Please return every record exactly, with no pictures included.

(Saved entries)

Segment Open

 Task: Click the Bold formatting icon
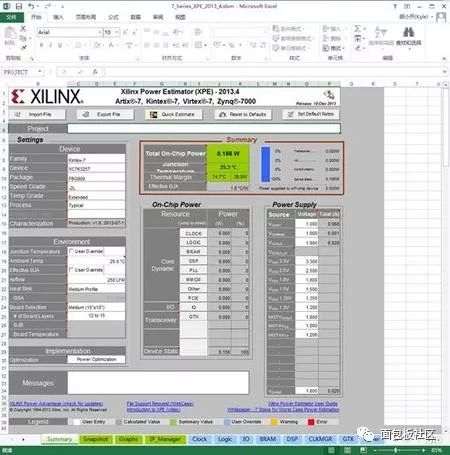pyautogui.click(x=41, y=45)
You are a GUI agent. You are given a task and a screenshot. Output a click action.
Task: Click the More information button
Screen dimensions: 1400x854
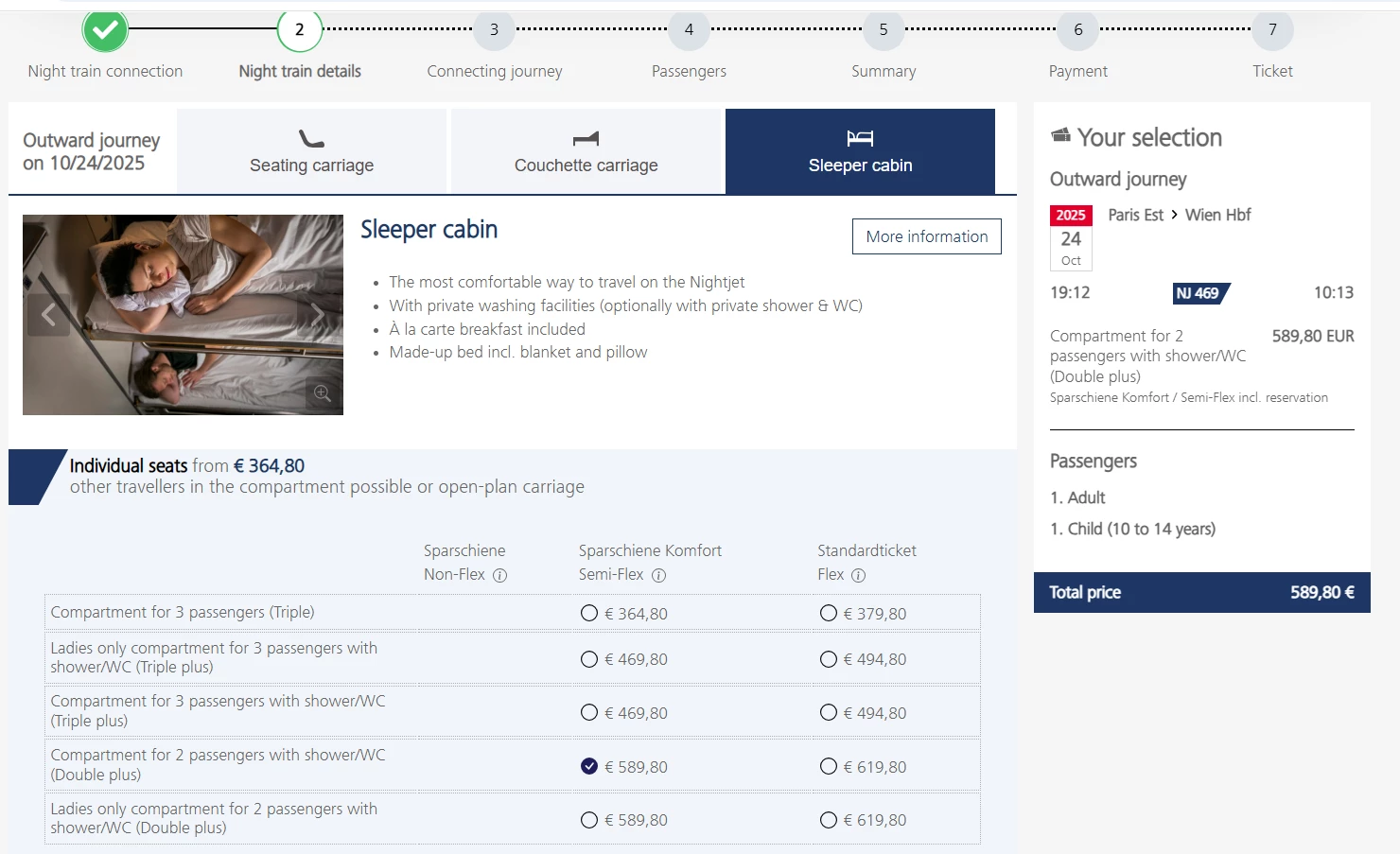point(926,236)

Segment Closed

Exercise solution.
 Task: Click the Bold formatting icon
pyautogui.click(x=41, y=45)
You are a GUI agent. You are given a task and a screenshot. Output a click action.
Task: Click the More information button
Screen dimensions: 1400x854
point(926,236)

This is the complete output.